__Questions__.
**A)** In the forum thread about the Yamaha outboard, what does JC Designs say to ground with the key on to test the alarm?
**B)** List every username that posts in the forum thread about the Yamaha outboard.
**C)** Carry on the forum thread about the Yamaha outboard from its last line.

═════ Extracted text

# Need help! 60hp 4 stroke Yamaha



## Mcody31 (Jan 12, 2021)

2007 Yamaha F60TLR. Last weekend I was leaving the boat ramp and jumped on plane, everything was fine until I started to notice the boat slowing down at the same rpms, being cautious i decelerated. When I attempted to get back on plane my motor started shaking pretty bad and worried me. I cut the motor off and re cranked. The motor would start first try every time and idle fine until o tried to give it a little gas. Has anyone experienced this problem before or have any tips for what to look at? What’s weird is after fishing for a few hours and on the way back to the ramp the issue seemed to work itself out. Un related to the problem IMO but I did just put a new/used lower on the motor.


----------



## Smackdaddy53 (Dec 31, 2012)

Check gear oil for shavings. Check fuel system.


----------



## Mcody31 (Jan 12, 2021)

Smackdaddy53 said:


> Check gear oil for shavings. Check fuel system.


The motor goes in and out of gear nice and smooth with no noises or problems so I don’t think it’s the gears.


----------



## Smackdaddy53 (Dec 31, 2012)

Mcody31 said:


> The motor goes in and out of gear nice and smooth with no noises or problems so I don’t think it’s the gears.


Run it on a portable tank with fresh fuel.


----------



## rspehL (Feb 23, 2015)

If it is fuel injected it has a fuel strainer if you cannot blow through it easily replace it. Also I have some parts for your motor if you want them send me your address.


----------



## Flatoutfly (Jun 11, 2020)

They have these people call mechanics. They work at a boat shop. Best to pay them to fix it before it or someone guessing on a forum make a problem worse. Plus, in the long run it will probable be cheaper and faster having them fix it. There are several reasons why it could be what it doing.


----------



## JC Designs (Apr 5, 2020)

The very first thing I would check would be the warning horn to make sure it is functioning properly. The scenario you described is a common case of “motor picked up some grass or other foreign object that slowed you down and once stopped she was a bit on the hot side. When you tried to accelerate the motor was in rpm reduction to avoid catastrophic failure. Just because it beeps at key on doesn’t mean it’s functioning properly.

This advise is the opinion or a factory trained and certified Yamaha outboard tech and not to mistaken as a guess or as a diagnosis simply an opinion.😉 PS, ground the pink wire of the temp switch typically locate at the top of cylinder head with key on to test the alarm.


----------



## Mcody31 (Jan 12, 2021)

JC Designs said:


> The very first thing I would check would be the warning horn to make sure it is functioning properly. The scenario you described is a common case of “motor picked up some grass or other foreign object that slowed you down and once stopped she was a bit on the hot side. When you tried to accelerate the motor was in rpm reduction to avoid catastrophic failure. Just because it beeps at key on doesn’t mean it’s functioning properly.

══════════
═════ Exercise data

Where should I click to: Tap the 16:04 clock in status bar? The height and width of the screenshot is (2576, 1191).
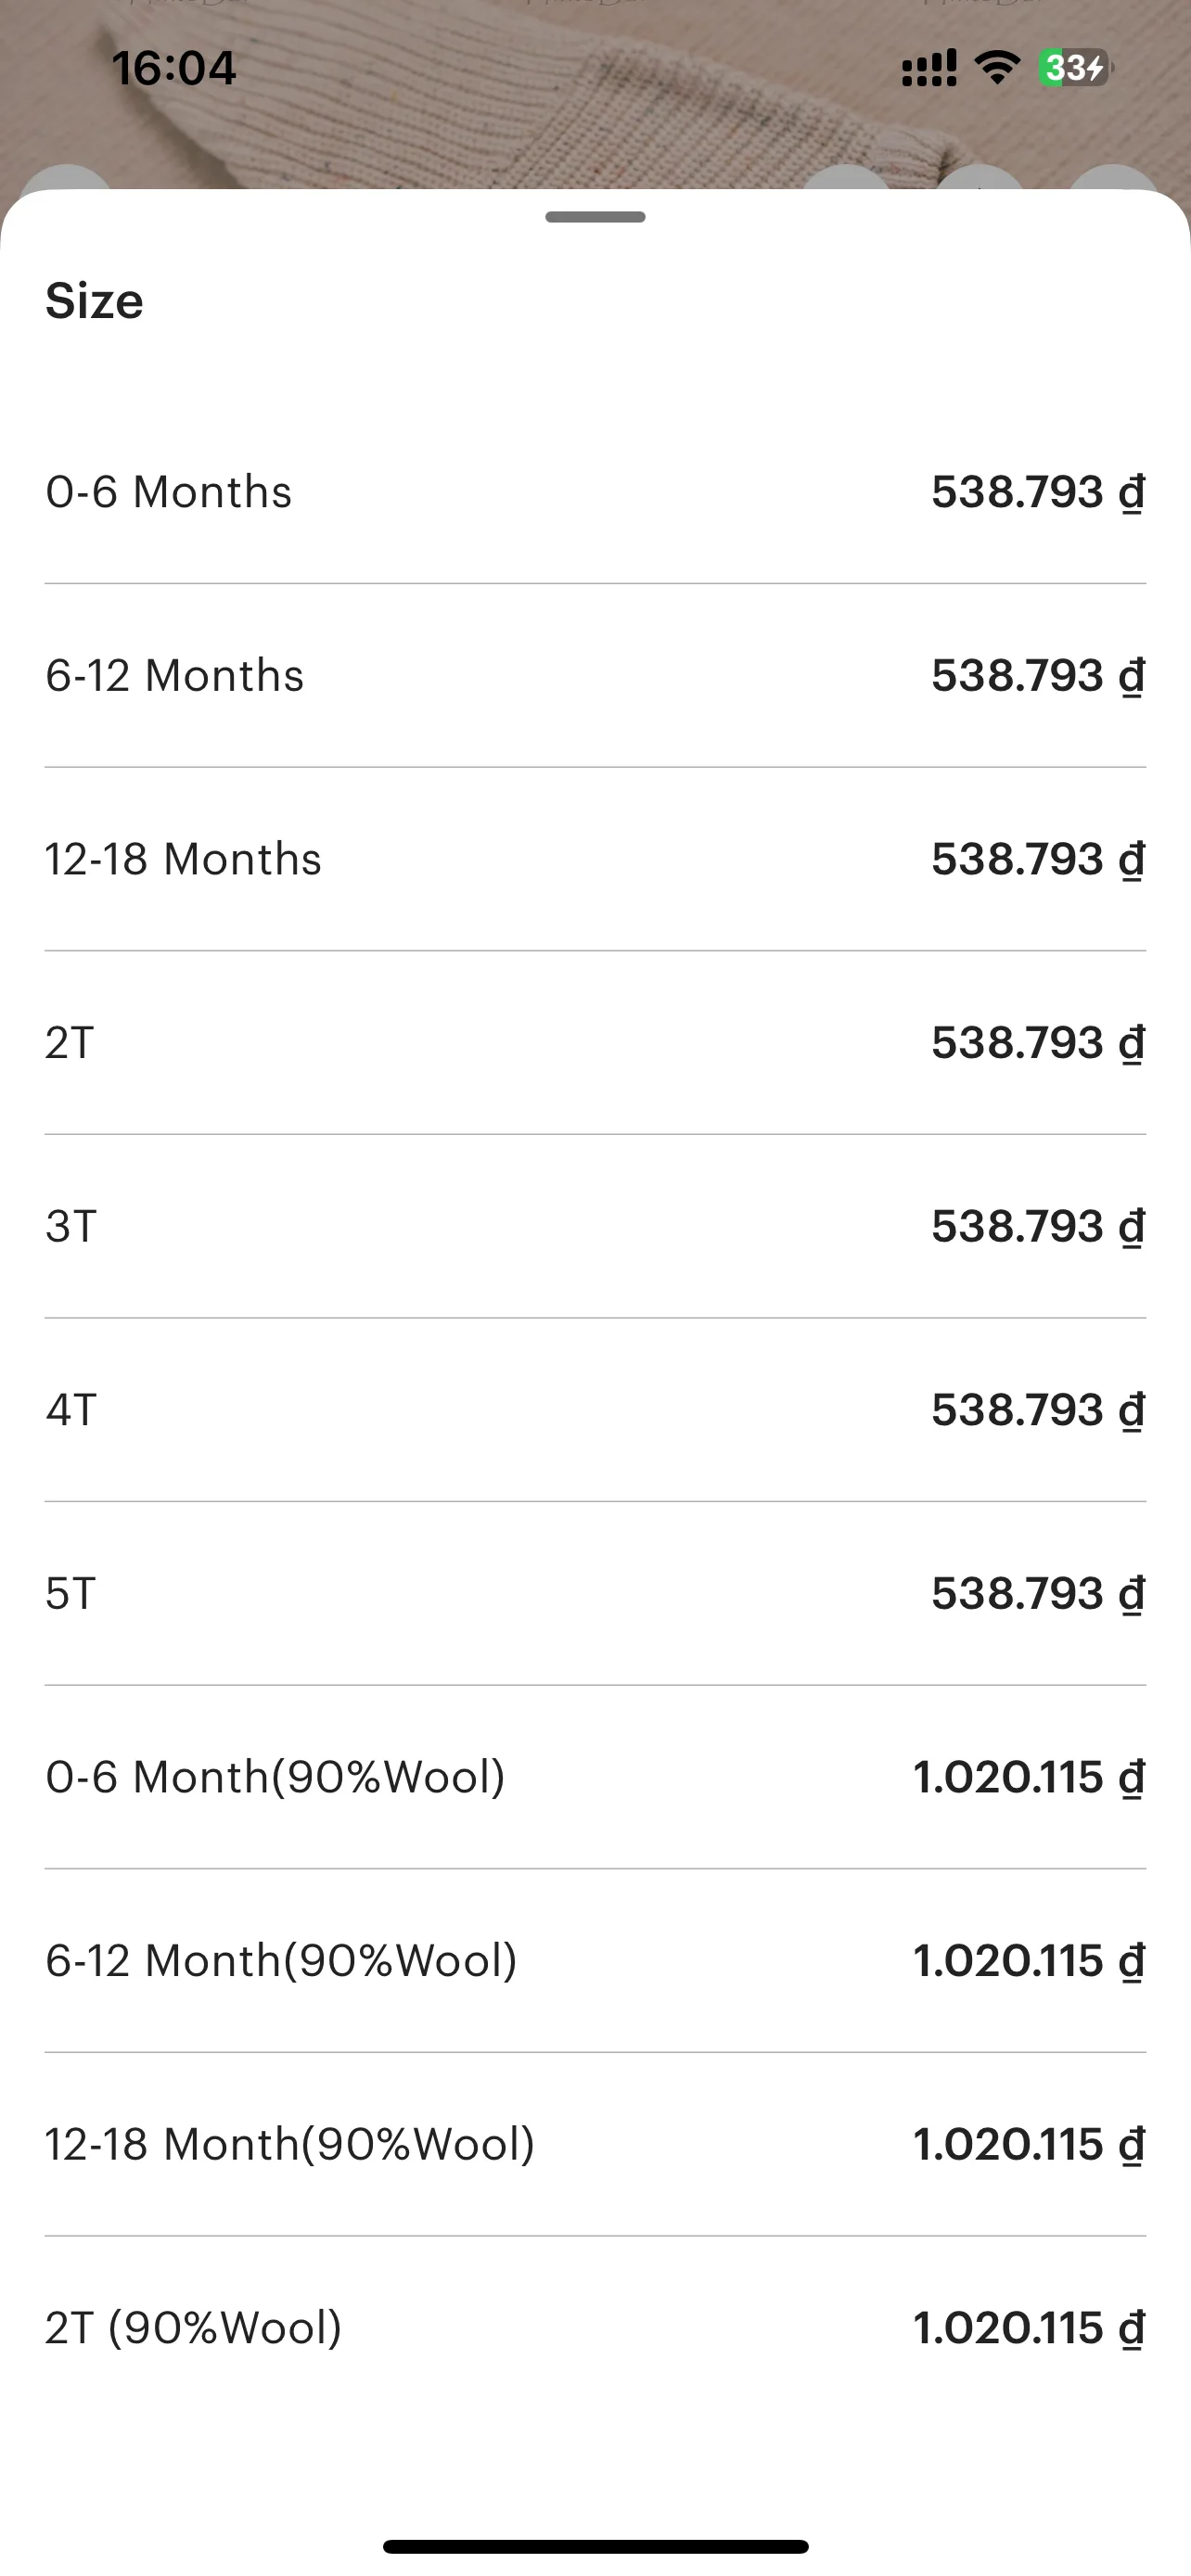pos(174,68)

══════════

__Responses by task__.
**A)** The pink wire of the temp switch, typically located at the top of the cylinder head.

**B)** Mcody31, Smackdaddy53, rspehL, Flatoutfly, JC Designs

**C)**
> 
> This advise is the opinion or a factory trained and certified Yamaha outboard tech and not to mistaken as a guess or as a diagnosis simply an opinion.😉 PS, ground the pink wire of the temp switch typically locate at the top of cylinder head with key on to test the alarm.


All my alarms are functioning properly. I only ran the boat for about 3 minutes before this happened so it definitely wasn’t hot. Motor was peeing hard the whole time this was happening. Also stated that it was fine back to the ramp. Flushed properly after use as well.


----------



## Mcody31 (Jan 12, 2021)

rspehL said:


> If it is fuel injected it has a fuel strainer if you cannot blow through it easily replace it. Also I have some parts for your motor if you want them send me your address.


That would be awesome gonna send you. Message


----------



## JC Designs (Apr 5, 2020)

Mcody31 said:


> All my alarms are functioning properly. I only ran the boat for about 3 minutes before this happened so it definitely wasn’t hot. Motor was peeing hard the whole time this was happening. Also stated that it was fine back to the ramp. Flushed properly after use as well.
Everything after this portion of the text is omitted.